Technical Variation & Confounders

Technical variation can enter at any point in the experimental design, often long before any software is involved. The table below outlines common sources organized by where they occur.

Why systematic variation is a real problem

Individual technical differences are often unavoidable. The danger is when technical variation is correlated with your biological groups. When this happens, it becomes indistinguishable from the signal you are trying to measure.

NoteA census analogy

Imagine two cities with similar geography, climate, and population size. Two census takers are each sent to one city to record occupants’ last names by knocking on doors.

  • Census Taker A goes out on a rainy, cold Monday morning.
  • Census Taker B goes out on a clear 70°F evening.

The data come back and City A appears to have more Johnsons than City B. But is that a real demographic difference, or does the Johnson family simply work outside the home and was not there to answer the door on a Monday morning?

The same logic applies to microbiome studies. If control samples are processed in one batch and treated samples in another, if different primers are used for cases versus controls, or if pre-treatment samples are collected in one building and post-treatment samples in another, there is no way to separate biological signal from technical variation.

To mitigate these issues, it is important that we stratify these variables, or spread them evenly across biological groups, when we can and at least keep record of them in cases in which we cannot. This allows us to check for their influence and, if necessary, adjust for them in our analyses downstream. While adjusting for every variable is not possible, we definitely cannot adjust for anything that was not recorded.

Common sources of technical variation

Stage Variable Why it matters
Collection Site / facility Different hospital wings, clinics, or rooms have different ambient microbiomes, cleaning protocols, and personnel practices. Two “healthy controls” from different sites can differ for purely logistical reasons.
Collection Swab type Affects how much biomass is recovered and which taxa adhere.
Collection Time of day Oral and gut communities shift measurably across the day.
Collection Time to storage A sample left at room temperature for 2 hours before freezing looks different from one frozen immediately.
Transport & Storage Temperature excursions Differential cell lysis during shipping: some taxa are more fragile than others. A common hidden variable in multi-site studies.
Transport & Storage Storage duration Communities degrade over time; longer storage selectively depletes fragile taxa.
DNA Extraction Kit manufacturer Different kits lyse cells with different efficiency. Gram-positive bacteria are notoriously difficult to break open, so kit choice directly shapes which taxa appear in your data.
DNA Extraction Operator variability Even the same kit in the same lab can produce different yields depending on who runs it and when.
Library Preparation Primer choice Determines which region of the 16S gene is amplified, creating systematic biases toward certain taxa and blind spots for others.
Library Preparation PCR cycles More cycles introduce more chimeric sequences and amplification artifacts.
Sequencing Sequencing depth Total reads per sample varies across samples and runs, directly affecting detection of low-abundance taxa.
Sequencing Multiplexing How many samples share a run affects per-sample depth.
Sequencing Read type Short vs. long read and single vs. paired-end affect taxonomic resolution.

This is a non-comprehensive list. The key point: by the time data reaches your analysis pipeline, it carries the fingerprints of every decision made upstream.

CautionMitigating batch effects

Here you can see what a set of samples run in two batches looks like when the researcher does and does not confound the treatment group with batch. These are dimension reduction plots that indicate one sample per point. The closer the points are together, the more similar they are. Ideally, we see separation of points by their biological groups (second plot) but not by the batch they were run in (first plot). This indicates that there seems to be a biological difference between treatment and control samples that is not explained by batch processing differences.

Here is a brief example of how to check for batch effects in R using the phyloseq package.
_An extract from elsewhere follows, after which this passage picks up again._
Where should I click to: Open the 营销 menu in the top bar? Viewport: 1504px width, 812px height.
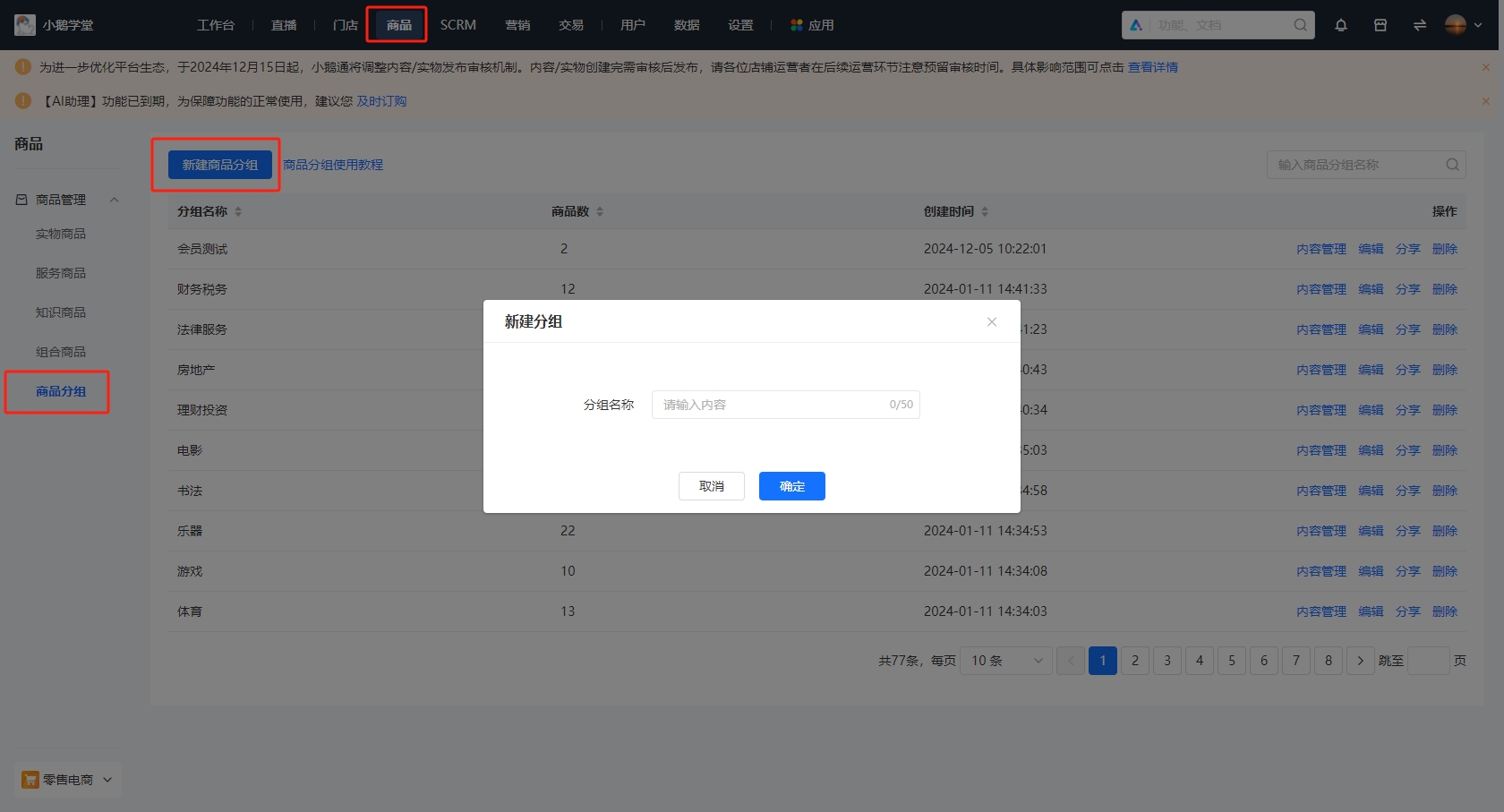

This assumes you have a phyloseq object called physeq with sample metadata that includes a “batch” variable and a “treatment” variable.

library(phyloseq)

ord <- ordinate(physeq, method = "PCoA", distance = "bray")

plot_ordination(physeq, ord, color = "variable_of_interest")

See the phyloseq ordination tutorial for further options.

The key principle: balance your treatment groups across batches. If every case is extracted in January and every control in February, you will never be able to separate the effect of your treatment from the effect of processing date.